By combining multiple viewpoints in one, both real and imagined, Thiebaud
channels the inroads of early Modernism, referring to Picasso, Braque and Léger
and their achievements in Cubism, as well as the angular and faceted
topographical approach of artists more contemporary to his practice, such as
Richard Diebenkorn and Edward Hopper. Two-dimensional space and
three-dimensional space are made synonymous in Civic Center, with depth,
distance, light and shadow flattened into a mosaic-like framework, arranged by
the artist for emotional effect.
While form is
integral to the conceptual structure of Civic Center, color also
takes on an expanded role in Thiebaud’s artistic world. Famous for his bold use
of vibrant, often clashing colors to depict mundane objects and scenes, the
artist uses color as an important compositional tool in the present work.
Thiebaud utilizes a kaleidoscopic palette, running through the full spectrum to
create a scene which exudes the clinging warmth of sunset at the end of a
summer’s day. Bathed in the glow of the disappearing sun, the quality of light
in Civic Center has calming emotional resonances, which act as a
salve to the disjunctive visual juxtapositions Thiebaud crafts in the
complicated architectural setting. Describing the relationship between the
artist’s purely formal and chromatic strategies in his cityscapes, Steven Nash
states: “[w]hen Thiebaud wants to stretch for a big effect, he has no
trouble with drama, expansiveness, or even a kind of sublimity [...] Steep
precipices that overwhelm human presence and excite a sense of terribilita,
danger, or fear are common [...] Integral with the grandeur of nature, or
nature transformed by man, is the power of natural light to illuminate, even
dazzle and inspire [...] The light is more than a matter of energy and science.

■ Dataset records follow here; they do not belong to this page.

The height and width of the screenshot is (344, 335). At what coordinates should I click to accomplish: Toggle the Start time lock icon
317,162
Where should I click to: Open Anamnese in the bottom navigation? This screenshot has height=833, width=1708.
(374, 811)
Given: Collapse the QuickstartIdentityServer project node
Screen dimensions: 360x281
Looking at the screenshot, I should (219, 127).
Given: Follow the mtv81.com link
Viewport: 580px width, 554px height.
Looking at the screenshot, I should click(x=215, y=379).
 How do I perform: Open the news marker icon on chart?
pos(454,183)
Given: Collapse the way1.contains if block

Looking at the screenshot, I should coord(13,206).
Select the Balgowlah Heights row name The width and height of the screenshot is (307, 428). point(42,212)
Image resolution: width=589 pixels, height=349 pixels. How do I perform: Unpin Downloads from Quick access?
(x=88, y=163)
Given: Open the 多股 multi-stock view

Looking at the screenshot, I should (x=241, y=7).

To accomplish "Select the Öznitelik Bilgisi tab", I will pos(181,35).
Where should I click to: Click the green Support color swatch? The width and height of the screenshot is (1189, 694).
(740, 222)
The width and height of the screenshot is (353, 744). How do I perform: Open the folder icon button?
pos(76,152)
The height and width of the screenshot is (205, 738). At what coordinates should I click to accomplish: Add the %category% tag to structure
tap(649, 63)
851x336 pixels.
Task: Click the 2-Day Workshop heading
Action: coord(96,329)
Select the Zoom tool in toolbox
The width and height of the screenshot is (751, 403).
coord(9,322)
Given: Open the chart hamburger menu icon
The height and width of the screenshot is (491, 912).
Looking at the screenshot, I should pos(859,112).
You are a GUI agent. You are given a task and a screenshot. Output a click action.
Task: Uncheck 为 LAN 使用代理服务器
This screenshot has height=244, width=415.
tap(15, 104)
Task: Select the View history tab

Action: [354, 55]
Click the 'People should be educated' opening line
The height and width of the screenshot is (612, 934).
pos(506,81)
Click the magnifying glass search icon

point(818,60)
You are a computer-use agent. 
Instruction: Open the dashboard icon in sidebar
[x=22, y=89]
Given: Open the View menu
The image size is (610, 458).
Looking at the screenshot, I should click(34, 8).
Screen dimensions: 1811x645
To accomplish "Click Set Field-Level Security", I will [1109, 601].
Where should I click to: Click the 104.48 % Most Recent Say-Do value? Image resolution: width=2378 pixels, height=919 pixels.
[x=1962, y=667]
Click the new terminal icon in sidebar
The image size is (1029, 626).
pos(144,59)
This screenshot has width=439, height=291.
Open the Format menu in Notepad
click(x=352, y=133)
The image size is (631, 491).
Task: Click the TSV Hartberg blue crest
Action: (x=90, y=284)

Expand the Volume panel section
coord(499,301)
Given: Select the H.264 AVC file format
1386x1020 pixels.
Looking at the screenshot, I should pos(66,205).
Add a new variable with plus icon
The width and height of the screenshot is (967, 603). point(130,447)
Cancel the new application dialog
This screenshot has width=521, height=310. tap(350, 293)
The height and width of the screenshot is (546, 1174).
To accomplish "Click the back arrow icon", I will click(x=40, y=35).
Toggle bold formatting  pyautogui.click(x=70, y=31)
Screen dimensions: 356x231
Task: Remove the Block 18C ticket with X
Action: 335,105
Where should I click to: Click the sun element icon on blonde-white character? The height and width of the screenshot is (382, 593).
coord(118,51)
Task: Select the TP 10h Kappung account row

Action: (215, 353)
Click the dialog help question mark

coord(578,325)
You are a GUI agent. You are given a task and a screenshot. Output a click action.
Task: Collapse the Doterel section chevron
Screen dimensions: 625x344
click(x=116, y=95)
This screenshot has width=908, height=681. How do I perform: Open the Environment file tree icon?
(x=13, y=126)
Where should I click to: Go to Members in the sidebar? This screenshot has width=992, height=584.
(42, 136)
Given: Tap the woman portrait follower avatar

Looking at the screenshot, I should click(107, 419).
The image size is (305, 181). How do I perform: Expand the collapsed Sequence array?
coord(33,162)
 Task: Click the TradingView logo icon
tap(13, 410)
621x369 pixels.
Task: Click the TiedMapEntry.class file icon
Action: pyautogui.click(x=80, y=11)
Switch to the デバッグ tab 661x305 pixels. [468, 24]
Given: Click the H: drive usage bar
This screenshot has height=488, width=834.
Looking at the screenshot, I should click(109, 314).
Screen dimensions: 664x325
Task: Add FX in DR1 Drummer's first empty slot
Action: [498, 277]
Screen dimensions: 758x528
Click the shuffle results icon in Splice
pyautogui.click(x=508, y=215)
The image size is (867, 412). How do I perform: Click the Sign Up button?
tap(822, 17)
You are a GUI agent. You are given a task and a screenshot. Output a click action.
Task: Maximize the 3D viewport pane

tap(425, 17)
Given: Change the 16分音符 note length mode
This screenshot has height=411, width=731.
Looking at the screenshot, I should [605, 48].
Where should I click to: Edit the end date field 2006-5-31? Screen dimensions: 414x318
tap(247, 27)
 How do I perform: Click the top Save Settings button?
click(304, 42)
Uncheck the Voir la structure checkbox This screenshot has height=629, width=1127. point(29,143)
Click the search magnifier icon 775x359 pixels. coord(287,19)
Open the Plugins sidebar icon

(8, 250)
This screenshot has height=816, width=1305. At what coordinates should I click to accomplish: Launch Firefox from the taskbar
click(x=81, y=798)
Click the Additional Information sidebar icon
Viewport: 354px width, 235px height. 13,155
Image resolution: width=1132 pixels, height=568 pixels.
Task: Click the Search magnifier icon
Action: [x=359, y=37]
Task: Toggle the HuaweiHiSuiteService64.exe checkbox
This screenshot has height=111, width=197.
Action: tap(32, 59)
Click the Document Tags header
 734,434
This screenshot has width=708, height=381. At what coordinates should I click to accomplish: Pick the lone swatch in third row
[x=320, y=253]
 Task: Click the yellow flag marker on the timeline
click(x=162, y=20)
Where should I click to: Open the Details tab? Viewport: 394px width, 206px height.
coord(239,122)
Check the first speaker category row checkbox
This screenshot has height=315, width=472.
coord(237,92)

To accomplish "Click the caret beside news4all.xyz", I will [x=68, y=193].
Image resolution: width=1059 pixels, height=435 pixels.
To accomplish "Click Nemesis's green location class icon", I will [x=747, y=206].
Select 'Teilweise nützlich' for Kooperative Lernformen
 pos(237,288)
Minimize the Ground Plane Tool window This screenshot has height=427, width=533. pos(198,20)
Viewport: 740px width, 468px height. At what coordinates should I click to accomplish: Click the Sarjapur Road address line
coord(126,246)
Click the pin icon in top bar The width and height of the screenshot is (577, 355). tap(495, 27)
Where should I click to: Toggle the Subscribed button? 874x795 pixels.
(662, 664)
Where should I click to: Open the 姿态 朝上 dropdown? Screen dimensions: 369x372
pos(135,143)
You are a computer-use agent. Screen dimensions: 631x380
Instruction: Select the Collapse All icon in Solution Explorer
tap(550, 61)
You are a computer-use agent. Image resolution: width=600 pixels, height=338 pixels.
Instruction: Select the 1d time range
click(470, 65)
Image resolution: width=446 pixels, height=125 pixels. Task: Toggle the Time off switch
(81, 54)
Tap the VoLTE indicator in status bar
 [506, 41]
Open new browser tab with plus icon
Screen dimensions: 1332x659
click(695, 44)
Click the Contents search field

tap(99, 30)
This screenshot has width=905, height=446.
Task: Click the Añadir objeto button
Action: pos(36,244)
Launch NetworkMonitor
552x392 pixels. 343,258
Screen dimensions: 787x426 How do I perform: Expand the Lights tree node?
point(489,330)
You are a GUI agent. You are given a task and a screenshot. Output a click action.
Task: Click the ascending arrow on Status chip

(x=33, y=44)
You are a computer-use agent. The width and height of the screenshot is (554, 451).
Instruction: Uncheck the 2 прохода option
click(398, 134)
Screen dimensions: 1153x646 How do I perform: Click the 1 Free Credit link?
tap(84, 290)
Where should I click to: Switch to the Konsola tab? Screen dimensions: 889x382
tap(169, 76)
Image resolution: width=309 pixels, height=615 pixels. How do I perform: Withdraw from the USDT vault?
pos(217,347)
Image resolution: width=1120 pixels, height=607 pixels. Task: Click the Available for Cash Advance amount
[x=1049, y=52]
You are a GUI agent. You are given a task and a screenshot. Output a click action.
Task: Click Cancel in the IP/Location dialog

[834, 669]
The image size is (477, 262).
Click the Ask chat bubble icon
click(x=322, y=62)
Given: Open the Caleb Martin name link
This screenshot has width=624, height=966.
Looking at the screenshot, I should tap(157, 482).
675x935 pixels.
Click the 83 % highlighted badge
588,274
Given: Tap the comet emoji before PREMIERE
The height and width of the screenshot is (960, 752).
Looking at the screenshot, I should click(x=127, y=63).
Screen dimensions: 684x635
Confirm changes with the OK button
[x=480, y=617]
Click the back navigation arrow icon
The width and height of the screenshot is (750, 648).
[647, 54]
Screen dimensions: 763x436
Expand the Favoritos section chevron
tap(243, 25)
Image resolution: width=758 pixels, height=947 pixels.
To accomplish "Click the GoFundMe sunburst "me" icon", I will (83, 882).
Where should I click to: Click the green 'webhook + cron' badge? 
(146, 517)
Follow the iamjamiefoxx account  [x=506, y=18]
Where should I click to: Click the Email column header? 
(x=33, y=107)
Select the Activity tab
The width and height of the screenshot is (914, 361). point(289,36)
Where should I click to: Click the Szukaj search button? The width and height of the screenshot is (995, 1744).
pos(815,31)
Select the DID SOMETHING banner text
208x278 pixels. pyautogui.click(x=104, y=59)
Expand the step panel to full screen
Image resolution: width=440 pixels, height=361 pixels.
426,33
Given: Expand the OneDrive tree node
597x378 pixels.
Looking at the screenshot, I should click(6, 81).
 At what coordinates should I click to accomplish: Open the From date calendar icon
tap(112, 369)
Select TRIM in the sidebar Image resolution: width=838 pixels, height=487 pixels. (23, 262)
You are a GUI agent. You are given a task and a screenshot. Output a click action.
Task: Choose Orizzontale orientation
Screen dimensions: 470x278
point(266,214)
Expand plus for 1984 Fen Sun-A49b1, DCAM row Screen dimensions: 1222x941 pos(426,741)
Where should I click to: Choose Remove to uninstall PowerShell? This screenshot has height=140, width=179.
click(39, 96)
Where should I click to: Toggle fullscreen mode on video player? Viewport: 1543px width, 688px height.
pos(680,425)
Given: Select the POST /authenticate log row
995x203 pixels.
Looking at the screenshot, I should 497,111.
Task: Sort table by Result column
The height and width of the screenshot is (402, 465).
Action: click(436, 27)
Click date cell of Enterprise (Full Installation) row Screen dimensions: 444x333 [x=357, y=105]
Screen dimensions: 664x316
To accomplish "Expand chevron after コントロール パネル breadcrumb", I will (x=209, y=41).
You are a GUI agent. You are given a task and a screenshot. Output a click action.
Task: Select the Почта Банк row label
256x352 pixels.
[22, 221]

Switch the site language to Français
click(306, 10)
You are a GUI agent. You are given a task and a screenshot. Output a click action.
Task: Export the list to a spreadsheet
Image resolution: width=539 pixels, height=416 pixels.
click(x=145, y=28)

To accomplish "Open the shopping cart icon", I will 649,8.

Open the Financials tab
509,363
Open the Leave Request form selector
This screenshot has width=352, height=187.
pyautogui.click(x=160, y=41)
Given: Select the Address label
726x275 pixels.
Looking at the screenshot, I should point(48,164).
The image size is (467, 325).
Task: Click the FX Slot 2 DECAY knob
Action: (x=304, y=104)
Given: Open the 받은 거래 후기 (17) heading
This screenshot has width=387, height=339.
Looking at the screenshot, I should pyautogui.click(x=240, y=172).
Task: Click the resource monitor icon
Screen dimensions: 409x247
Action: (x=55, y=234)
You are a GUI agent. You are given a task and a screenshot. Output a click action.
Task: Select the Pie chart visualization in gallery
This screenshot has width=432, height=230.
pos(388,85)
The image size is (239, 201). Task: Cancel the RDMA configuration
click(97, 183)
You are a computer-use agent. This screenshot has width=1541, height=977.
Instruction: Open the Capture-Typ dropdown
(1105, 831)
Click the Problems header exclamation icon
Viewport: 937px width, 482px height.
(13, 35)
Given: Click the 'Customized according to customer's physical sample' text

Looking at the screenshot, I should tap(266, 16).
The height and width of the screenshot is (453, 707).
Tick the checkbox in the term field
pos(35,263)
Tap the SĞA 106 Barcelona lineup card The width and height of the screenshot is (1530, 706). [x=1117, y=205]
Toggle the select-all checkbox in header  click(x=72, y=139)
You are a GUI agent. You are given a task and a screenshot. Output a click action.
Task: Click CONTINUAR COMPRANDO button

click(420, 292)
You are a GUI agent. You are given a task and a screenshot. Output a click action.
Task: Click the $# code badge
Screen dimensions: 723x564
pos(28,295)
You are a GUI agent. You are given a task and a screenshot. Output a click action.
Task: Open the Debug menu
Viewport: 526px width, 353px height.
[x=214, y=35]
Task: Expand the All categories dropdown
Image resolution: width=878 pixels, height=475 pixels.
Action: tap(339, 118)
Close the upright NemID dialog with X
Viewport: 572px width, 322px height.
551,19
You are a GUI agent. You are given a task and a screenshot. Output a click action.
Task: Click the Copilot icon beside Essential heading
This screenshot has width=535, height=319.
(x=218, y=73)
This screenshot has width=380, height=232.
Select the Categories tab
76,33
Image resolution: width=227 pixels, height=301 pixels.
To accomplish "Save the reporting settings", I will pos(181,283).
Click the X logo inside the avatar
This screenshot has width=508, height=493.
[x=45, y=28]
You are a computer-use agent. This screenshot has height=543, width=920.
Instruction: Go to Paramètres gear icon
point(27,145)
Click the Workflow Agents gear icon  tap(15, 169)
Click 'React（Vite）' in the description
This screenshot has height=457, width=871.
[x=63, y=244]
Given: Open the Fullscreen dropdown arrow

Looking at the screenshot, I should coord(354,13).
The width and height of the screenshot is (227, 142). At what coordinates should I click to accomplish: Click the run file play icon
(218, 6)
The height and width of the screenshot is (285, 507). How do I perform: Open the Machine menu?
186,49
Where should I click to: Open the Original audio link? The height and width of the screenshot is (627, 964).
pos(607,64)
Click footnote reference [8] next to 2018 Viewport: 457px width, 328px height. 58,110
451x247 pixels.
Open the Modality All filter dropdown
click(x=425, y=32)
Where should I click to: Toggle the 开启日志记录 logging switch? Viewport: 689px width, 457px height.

It is an embodiment of emotion. For Thiebaud it surely is not religious or
symbolic in a conventional sense, but is nevertheless celebratory and life
affirming" (Steven Nash, "Thiebaud's Many Realisms" in: Wayne
Thiebaud, Seventy Years of Painting, Palm Springs 2007, pp. 19-20).
In Civic Center, color and shape inform each other, bringing the viewer on
an emotional journey inspired by a wonder rooted at the intersection of lived
experience and the limitless potential inherent to imagination.
Despite its
variegated and layered urban composition—an inherently active subject matter—Civic
Center has a remarkable stillness and calm. A single trolley in the
foreground is the most obvious sign of life, but all other evidence of the
activity of San Francisco at the end of the work day is washed away, with the
scene frozen into a serene vignette. While Thiebaud’s mastery over the
abstraction of space is evident in the warped geometries and exaggerated
topographical proportions of Civic Center, the abstraction of time is
intrinsic to the work’s evocative powers. Describing this effect, the artist
states: “[t]here are two things.
One is something to do with empathy, and
drama, and the way it gives you different kinds of caricature, space caricature
or color caricature, or even where you push things further than a single
projective system might let you. And in this way you are helped to get the
feeling of things, the way things physically feel” (the artist in conversation
with Richard Wollheim, Wayne Thiebaud: Cityscapes, San Francisco 1993,
n.p.). Real and imagined, frenetic and serene, Civic Center has this
“feeling,” occupying the space between perception and emotional experience.